Autoimmune rheumatologic diseases
Autoimmune-prone NOD mice represent an invaluable model of type 1 diabetes (T1D). Inducible T cell co-stimulator (ICOS) is involved in induction of helper T cell responses, T-dependent antibody responses and germinal center reaction. Our objective was to investigate the consequences of ICOS invalidation on the autoimmune manifestations in NOD mice and study myositis pathogenesis.

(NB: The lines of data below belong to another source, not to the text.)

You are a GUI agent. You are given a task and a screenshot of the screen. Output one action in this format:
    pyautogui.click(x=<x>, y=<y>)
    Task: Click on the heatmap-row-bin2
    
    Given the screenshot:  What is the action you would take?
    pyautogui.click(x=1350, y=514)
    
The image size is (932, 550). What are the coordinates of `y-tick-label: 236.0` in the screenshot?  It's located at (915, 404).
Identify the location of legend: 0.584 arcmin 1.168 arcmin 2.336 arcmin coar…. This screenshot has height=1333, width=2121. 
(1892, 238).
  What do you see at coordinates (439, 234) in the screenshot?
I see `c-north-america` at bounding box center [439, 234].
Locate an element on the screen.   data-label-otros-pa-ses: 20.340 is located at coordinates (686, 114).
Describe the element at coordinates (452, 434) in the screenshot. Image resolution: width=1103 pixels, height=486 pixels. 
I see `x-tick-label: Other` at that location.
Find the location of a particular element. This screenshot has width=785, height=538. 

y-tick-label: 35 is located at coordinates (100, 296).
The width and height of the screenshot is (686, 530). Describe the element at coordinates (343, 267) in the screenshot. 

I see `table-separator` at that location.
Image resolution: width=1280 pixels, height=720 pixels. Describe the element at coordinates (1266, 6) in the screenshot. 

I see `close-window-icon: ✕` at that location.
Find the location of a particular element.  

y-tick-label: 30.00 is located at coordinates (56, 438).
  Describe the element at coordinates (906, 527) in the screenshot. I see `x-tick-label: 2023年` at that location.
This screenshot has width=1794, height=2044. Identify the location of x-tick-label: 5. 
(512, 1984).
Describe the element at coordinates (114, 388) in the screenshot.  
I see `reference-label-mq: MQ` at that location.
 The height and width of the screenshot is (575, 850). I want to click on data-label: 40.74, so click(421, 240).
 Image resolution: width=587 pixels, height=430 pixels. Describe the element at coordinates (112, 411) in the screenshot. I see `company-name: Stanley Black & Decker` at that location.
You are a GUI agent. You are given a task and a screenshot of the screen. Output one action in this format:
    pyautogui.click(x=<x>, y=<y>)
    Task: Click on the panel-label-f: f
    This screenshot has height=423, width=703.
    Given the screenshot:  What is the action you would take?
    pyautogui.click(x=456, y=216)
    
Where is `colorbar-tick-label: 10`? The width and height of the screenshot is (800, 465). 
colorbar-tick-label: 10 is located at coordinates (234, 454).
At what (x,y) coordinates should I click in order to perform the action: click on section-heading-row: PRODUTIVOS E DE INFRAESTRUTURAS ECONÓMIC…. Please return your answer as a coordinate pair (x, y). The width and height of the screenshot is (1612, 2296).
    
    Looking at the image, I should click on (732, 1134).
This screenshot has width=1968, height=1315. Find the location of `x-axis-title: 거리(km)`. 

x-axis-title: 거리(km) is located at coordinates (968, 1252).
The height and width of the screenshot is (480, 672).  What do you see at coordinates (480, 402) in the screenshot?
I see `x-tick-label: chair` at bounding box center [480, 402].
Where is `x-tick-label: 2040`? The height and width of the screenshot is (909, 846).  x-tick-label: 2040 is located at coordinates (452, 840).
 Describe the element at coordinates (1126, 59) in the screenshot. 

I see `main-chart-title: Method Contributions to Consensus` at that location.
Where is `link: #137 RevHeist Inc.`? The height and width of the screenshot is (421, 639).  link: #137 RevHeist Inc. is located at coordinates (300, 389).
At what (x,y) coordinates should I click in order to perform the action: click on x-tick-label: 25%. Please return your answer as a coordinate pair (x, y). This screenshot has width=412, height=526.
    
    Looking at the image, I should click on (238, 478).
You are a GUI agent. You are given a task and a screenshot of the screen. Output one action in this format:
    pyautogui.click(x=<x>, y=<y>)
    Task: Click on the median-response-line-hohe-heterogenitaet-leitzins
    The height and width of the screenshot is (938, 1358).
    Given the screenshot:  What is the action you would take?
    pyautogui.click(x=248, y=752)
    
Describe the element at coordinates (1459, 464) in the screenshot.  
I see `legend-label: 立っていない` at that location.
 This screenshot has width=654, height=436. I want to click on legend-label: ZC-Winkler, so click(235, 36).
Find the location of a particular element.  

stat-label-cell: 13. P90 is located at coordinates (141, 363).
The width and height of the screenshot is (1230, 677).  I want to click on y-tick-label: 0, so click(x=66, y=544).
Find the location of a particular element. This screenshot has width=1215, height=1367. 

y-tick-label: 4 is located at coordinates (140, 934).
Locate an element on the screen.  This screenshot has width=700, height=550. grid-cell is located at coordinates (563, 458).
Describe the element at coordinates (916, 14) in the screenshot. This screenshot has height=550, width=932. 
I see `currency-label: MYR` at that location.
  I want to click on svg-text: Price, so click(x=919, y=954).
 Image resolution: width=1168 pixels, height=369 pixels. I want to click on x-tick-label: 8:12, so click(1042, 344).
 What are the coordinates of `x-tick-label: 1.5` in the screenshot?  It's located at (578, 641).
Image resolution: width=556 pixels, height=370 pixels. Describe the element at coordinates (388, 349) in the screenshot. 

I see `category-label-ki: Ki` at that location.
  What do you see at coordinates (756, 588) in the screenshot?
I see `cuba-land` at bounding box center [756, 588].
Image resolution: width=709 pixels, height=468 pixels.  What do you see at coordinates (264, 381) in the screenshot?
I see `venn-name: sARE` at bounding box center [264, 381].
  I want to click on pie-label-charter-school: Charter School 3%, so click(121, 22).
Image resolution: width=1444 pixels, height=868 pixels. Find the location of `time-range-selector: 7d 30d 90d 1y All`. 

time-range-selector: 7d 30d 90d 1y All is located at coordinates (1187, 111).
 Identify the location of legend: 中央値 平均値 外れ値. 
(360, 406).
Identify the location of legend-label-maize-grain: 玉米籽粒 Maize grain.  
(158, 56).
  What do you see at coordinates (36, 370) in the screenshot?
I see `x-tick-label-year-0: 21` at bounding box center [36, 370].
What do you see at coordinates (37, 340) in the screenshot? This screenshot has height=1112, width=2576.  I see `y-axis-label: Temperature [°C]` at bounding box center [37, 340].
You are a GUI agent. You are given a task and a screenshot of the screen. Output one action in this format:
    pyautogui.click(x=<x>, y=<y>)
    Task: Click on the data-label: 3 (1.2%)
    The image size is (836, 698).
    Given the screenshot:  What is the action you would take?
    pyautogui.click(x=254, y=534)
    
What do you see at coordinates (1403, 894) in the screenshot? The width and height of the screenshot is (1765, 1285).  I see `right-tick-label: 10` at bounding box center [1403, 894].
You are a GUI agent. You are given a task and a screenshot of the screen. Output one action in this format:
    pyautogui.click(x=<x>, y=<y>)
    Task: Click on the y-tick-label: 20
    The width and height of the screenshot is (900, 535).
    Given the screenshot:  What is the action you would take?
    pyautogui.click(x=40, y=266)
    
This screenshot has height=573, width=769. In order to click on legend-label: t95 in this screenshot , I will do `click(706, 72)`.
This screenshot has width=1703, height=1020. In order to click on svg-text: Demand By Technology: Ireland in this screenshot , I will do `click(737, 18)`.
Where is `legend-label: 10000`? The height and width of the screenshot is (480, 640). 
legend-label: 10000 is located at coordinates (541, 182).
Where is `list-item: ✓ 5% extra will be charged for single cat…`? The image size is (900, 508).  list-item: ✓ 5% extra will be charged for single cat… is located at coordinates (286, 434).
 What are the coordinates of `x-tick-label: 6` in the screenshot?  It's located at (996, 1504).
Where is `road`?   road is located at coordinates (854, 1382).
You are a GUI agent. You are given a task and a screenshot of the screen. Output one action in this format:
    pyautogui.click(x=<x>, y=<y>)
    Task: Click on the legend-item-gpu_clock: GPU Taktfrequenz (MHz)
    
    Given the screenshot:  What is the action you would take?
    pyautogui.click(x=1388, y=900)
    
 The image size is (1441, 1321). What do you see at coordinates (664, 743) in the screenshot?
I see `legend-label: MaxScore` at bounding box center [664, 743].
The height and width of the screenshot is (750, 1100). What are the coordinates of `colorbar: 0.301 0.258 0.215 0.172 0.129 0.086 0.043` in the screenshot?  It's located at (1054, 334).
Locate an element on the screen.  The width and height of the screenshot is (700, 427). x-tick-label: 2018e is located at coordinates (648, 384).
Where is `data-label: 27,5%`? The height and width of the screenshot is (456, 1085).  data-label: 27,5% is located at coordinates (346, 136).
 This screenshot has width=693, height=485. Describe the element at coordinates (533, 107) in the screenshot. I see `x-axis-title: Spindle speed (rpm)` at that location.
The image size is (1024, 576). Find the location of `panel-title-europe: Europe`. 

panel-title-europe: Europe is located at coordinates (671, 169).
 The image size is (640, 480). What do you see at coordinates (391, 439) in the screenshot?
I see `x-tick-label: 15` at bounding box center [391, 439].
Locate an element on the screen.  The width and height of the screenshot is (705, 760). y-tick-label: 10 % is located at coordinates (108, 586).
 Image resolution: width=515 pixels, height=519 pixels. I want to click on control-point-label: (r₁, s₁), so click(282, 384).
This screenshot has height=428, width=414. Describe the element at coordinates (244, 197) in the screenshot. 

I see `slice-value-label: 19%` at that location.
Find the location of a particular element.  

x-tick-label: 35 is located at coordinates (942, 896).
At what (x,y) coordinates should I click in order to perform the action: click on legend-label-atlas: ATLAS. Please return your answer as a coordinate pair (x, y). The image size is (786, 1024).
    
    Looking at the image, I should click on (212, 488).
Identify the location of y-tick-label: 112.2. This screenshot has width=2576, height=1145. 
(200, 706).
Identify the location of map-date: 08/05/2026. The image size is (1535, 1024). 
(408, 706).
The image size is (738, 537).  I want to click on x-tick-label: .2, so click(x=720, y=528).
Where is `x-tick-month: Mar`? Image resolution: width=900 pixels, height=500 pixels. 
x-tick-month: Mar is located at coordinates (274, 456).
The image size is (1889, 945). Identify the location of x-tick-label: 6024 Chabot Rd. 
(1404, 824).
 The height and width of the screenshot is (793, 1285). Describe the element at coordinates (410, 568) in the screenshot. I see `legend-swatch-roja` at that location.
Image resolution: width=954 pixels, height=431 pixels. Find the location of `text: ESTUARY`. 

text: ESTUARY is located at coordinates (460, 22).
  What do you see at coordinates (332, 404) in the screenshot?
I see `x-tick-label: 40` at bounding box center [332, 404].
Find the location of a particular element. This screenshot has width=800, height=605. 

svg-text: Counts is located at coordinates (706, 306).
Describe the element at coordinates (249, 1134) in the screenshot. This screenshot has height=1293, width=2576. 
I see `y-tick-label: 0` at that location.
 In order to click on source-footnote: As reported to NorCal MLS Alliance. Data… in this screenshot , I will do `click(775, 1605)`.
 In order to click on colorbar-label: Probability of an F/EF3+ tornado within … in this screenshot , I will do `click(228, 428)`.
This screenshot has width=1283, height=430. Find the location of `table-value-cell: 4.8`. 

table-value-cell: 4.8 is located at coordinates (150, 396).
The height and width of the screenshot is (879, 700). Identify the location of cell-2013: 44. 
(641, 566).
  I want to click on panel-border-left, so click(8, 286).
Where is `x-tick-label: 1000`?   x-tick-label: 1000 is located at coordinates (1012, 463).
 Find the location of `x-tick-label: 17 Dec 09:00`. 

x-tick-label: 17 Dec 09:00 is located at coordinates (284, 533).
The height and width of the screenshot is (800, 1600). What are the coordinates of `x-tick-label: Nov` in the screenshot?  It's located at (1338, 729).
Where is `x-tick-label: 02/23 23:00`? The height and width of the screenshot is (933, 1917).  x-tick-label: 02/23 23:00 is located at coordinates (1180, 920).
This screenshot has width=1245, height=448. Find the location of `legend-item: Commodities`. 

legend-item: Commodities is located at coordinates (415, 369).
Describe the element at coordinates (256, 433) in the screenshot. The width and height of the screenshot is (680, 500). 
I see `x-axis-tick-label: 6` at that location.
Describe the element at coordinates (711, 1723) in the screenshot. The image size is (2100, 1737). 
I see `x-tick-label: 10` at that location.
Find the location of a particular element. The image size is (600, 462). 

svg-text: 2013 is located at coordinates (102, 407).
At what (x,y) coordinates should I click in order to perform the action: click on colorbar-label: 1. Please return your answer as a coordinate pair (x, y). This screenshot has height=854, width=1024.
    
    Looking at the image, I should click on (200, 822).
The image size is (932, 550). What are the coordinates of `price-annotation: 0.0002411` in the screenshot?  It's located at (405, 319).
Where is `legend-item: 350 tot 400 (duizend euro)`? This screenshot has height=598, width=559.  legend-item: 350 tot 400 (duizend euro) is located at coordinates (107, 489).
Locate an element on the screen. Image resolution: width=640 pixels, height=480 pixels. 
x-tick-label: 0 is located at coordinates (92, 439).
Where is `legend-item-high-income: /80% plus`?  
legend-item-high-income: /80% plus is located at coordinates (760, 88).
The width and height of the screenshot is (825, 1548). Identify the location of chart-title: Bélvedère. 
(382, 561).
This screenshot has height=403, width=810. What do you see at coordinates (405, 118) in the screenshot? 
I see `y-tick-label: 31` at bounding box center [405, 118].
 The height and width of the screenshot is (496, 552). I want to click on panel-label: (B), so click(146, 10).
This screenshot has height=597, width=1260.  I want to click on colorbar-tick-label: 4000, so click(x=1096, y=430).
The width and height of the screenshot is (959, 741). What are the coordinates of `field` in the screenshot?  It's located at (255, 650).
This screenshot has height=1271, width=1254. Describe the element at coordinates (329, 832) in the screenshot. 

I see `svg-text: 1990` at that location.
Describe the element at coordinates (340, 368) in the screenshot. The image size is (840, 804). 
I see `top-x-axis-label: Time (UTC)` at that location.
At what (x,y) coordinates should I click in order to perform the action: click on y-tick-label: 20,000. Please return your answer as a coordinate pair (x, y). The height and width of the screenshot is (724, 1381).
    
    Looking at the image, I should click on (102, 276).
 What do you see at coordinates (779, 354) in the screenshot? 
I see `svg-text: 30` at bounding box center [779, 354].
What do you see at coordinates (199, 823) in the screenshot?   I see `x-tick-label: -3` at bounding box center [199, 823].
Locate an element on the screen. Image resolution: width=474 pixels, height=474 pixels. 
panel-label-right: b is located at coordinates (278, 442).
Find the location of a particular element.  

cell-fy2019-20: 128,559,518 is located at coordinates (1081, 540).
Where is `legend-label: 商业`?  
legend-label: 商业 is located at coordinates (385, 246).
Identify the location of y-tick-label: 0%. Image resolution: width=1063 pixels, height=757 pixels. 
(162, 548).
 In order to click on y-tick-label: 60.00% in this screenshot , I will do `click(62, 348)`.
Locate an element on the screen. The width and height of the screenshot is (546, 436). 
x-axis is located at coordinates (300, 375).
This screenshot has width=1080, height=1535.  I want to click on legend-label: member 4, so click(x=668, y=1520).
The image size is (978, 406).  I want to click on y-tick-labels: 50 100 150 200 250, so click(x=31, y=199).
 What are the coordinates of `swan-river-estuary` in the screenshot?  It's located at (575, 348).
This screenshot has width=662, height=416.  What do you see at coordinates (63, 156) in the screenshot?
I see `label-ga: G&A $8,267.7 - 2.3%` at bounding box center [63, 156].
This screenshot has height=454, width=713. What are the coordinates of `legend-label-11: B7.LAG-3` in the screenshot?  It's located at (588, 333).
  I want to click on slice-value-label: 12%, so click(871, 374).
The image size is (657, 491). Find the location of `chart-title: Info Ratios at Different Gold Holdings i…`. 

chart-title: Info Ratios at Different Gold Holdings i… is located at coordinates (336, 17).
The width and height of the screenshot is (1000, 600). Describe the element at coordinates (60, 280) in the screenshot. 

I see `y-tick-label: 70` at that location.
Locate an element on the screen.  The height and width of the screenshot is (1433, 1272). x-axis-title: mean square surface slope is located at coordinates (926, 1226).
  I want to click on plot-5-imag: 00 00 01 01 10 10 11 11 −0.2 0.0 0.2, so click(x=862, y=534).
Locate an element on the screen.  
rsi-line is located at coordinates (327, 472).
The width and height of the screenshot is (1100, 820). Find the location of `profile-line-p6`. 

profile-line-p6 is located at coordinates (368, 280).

Neither Icos-/- nor Icosl-/- NOD mice developed T1D. In contrast, myositis spontaneously occurred by 28 wks in both lines with decreased grip strength, impaired cadence and death around 40 wks. Pathological muscle analysis revealed necrotic myofibers and important inflammatory infiltrates (CD4+ T cells, macrophages). Muscle lesions yielded T2 hypersignals in MRI that correlated with histopathology and regressed under steroid therapy. CD4+ T cells were Th1 biased. Myositis developed in CD8- but not CD4-deficient mice. Disease was adoptively transferred to NOD.scid recipients by Icosl-/- CD4+ T cells. Activating IL-2/anti-IL-2 complexes exacerbated myopathy. Oxydative stress was present in muscle, as attested by transcriptomic and proteomic analyses, histo-enzymology, reactive oxygen species production and evaluation of mitochondrial function. Abnormalities in mitochondria were found by electron microscopy. Anti-oxydant therapy ameliorated disease. Similar oxidative stress was found in biopsies from patients with dermatomyositis.